In order to keep up with the flow of traffic, you need to be in boost.
 
yea i got them and they were tight but it still came off. :blink:
 
So you're saying FMUs suck because you used shitty hose clamps? I fail to see the logic. I mean, that's like blaming the car because it ran out of gas...
 
<tard about to punch out NYC cabbie>
you piece of shit!
</tard>
<cabbie>
<apu voice>no, you piece of shit</apu voice>
</cabbie>
 
Originally posted by pissedoffsol@Apr 16 2004, 09:40 AM
<tard about to punch out NYC cabbie>
you piece of shit!
</tard>
<cabbie>
<apu voice>no, you piece of shit</apu voice>
</cabbie>

that was funny as hell .... but it was really something you had to be there to see .... it just isnt funny when typed out
 
Abridged version of the story.

One night, E kidnaps me. about 10 min from home, I have to piss.
he keeps driving. i still have to piss.

Next thing we know, we're going over the GW bridge into he city. Now, if you've never been to the big apple, you should know that just about no one will let you use their bathroom- IF they even have one.
So, we scurry off, and find a gas station.... with a dumpster on the side of the building.
B whips it out, and lets loose the hour-held flow. *ahhh*
now, to get back to the story....
In addition, if you've never been to NYC, you should know that there's about 2 white dudes, 15 black dudes, and about 2312321312312 indian or other race of folks most would label a "Ghandi" who drive the cabs.
so we're approaching a light.
its red.
on the left side of the 1-way street, is a cab, with its door open, and there's a commotion going on.

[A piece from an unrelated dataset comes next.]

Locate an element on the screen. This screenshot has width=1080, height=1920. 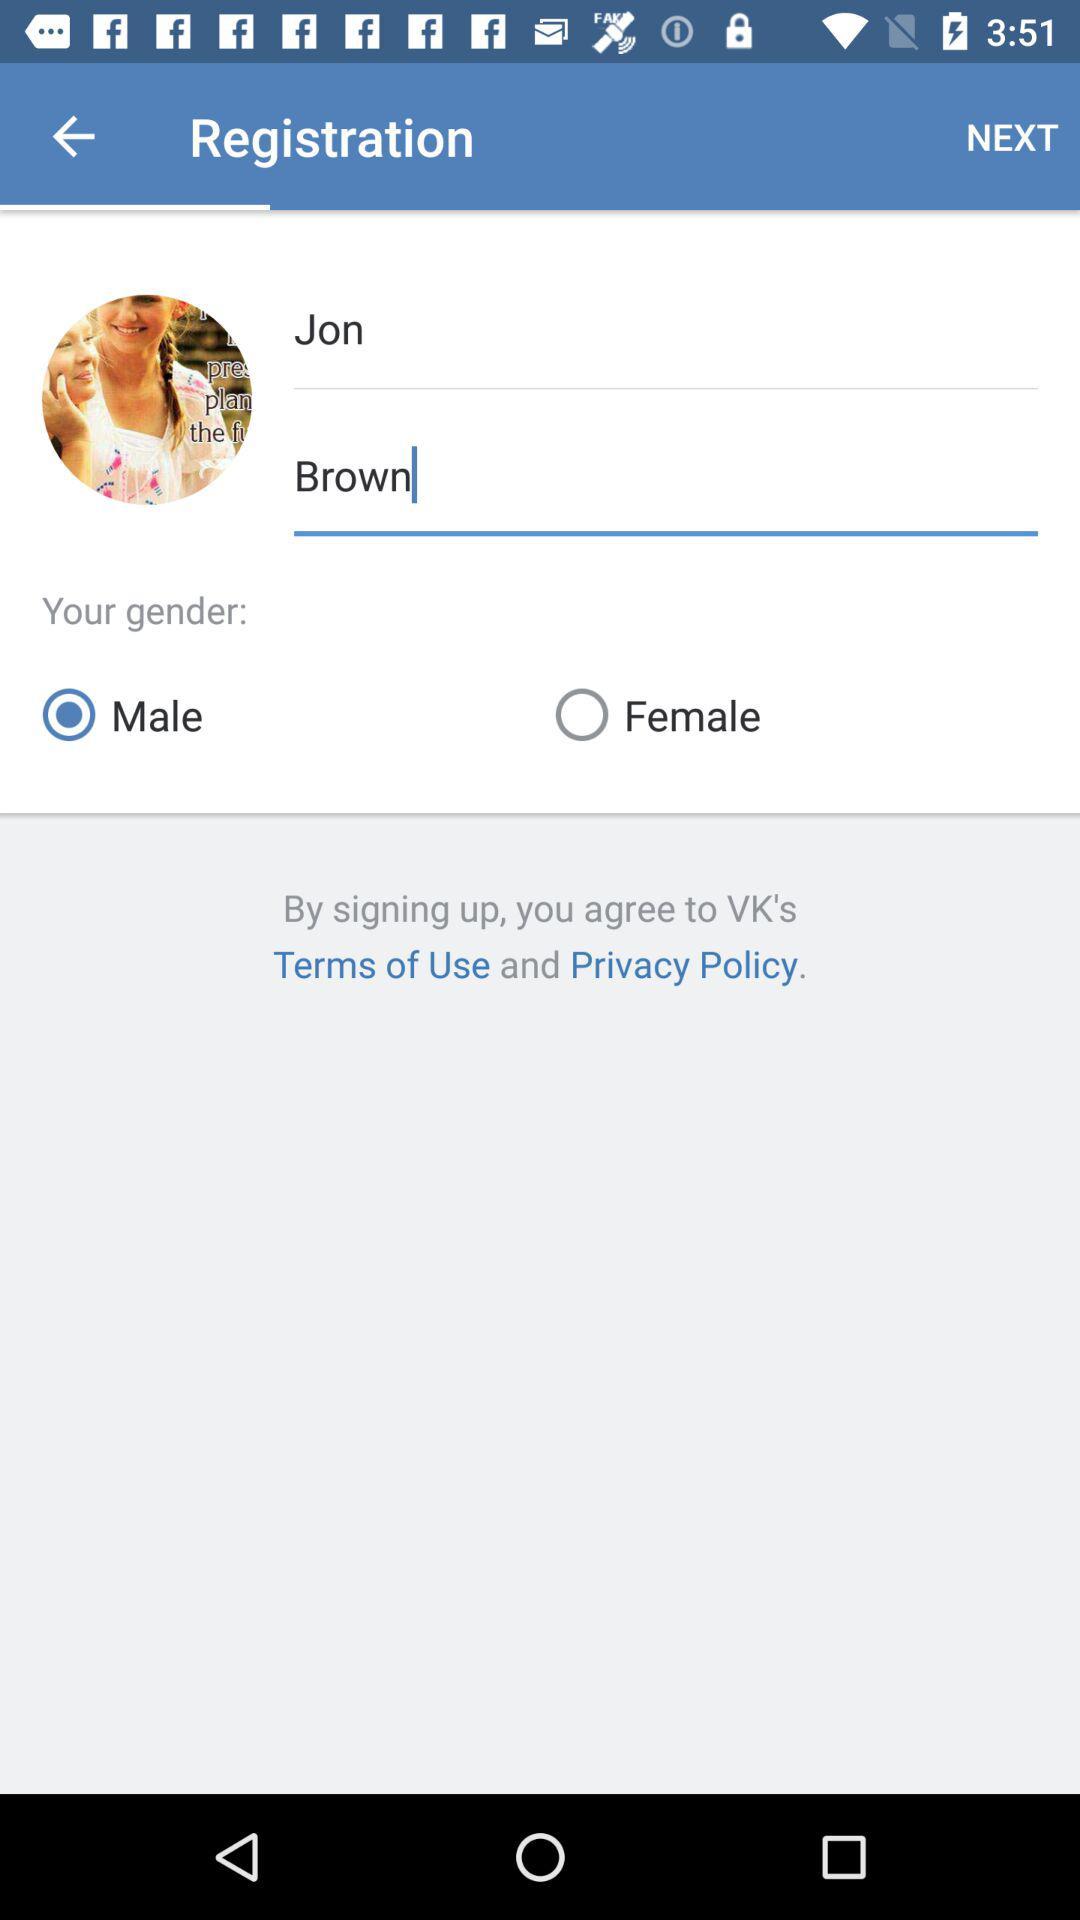
brown is located at coordinates (666, 472).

white dude looking like a guy from hatebreed is bitching to the cabbie about something getting all in his face. cabbie is now out of the car too.
so, he tells him to get back in his fucking cab and leave.
more words are thown back and forth
"get the fuck out of here you piece of shit" says the hatebreedlooking mother fucker.
cabbie, in his eastern accent, "No, you piece of shit"

light turns green... traffic everywhere, we have to move or we will be pushed. lol

you had to be there, but it was quite possibly the best shit i've ever seen in NYC.